● TASK INSTRUCTIONS:
1. Turn the paragraph in the forum thread below that begins "Did you look at how the equations" into a short bulleted list of its main points.
2. Replace "spheres" with "balls" in the forum thread below, and write out the stretch from "Did you look" through "for that ratio." with that change.

● PASSAGE PROVIDED:
Start
Interesting is that the answer to the stated problem is strictly a functon of total initial charge and ratio of radii. No potential computations needed anywhere.
Not sure what you mean. Maxwell would have had to work in terms of potentials to arrive at eqn 4.1.

Did you look at how the equations are obtained in that paper? It uses the method of images to show that (as far as the field outside the spheres is concerned) the charges on the spheres can be represented by infinite sequences of point charges along the axis. I assume Maxwell did the same,
 
haruspex said:
Not sure what you mean. Maxwell would have had to work in terms of potentials to arrive at eqn 4.1.
Yes, but we didn't! All we needed was eq. 4.1 divided by eq.4.3 which he did for us, then I worked solely with Qa/Qb before & after contact. The potential canceled for that ratio.

I trusted Maxwell so did not look further into that derivation. In fact I don't remember seeing it in the paper, it appeared to be a given.
 
rude man said:
I trusted Maxwell so did not look further into that derivation. In fact I don't remember seeing it in the paper, it appeared to be a given.
I did not mean specifically the derivation of 4.1. Both papers I linked to use the method of images, and 4.1 was very likely obtained the same way.
 
haruspex said:
I did not mean specifically the derivation of 4.1. Both papers I linked to use the method of images, and 4.1 was very likely obtained the same way.
The only part of the paper I found relevant was eqs. 4.1 and 4.3, which were derived by maxwell aroud 1891. I was not interested in the rest of the paper which seemingly dealt with attractive & repulsive forces. Thanks again for finding this paper.
End
● INFORMATION SHOWN:
Start
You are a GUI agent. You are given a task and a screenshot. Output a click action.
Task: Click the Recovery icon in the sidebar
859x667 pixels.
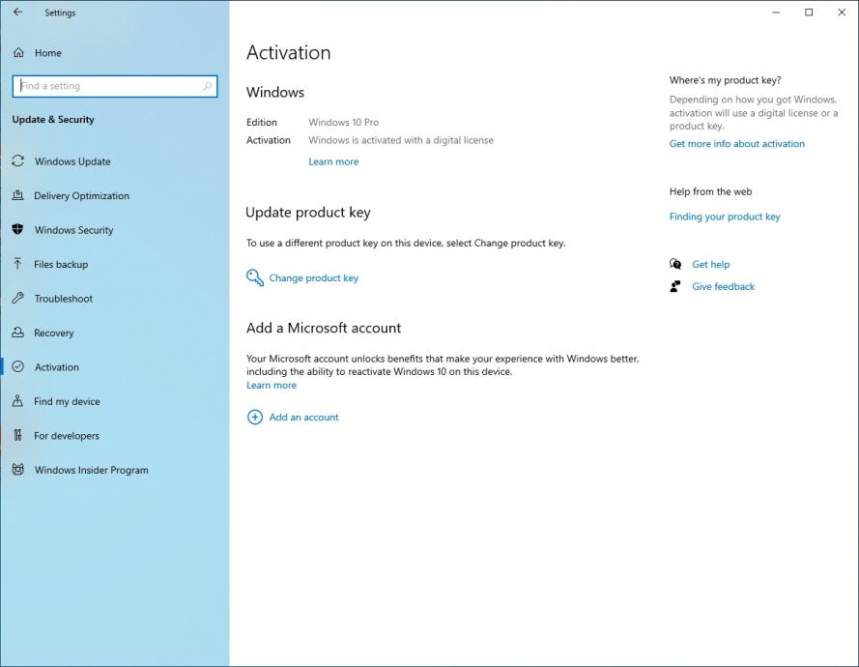[x=17, y=333]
End
● TASK RESPONSES:
1.
- The writer asks whether the other person looked at how the paper obtains the equations.
- The paper uses the method of images.
- It shows that, as far as the field outside the spheres is concerned, the charges on the spheres can be represented by infinite sequences of point charges along the axis.
- The writer assumes Maxwell did the same.

2.
Did you look at how the equations are obtained in that paper? It uses the method of images to show that (as far as the field outside the balls is concerned) the charges on the balls can be represented by infinite sequences of point charges along the axis. I assume Maxwell did the same,
 
haruspex said:
Not sure what you mean. Maxwell would have had to work in terms of potentials to arrive at eqn 4.1.
Yes, but we didn't! All we needed was eq. 4.1 divided by eq.4.3 which he did for us, then I worked solely with Qa/Qb before & after contact. The potential canceled for that ratio.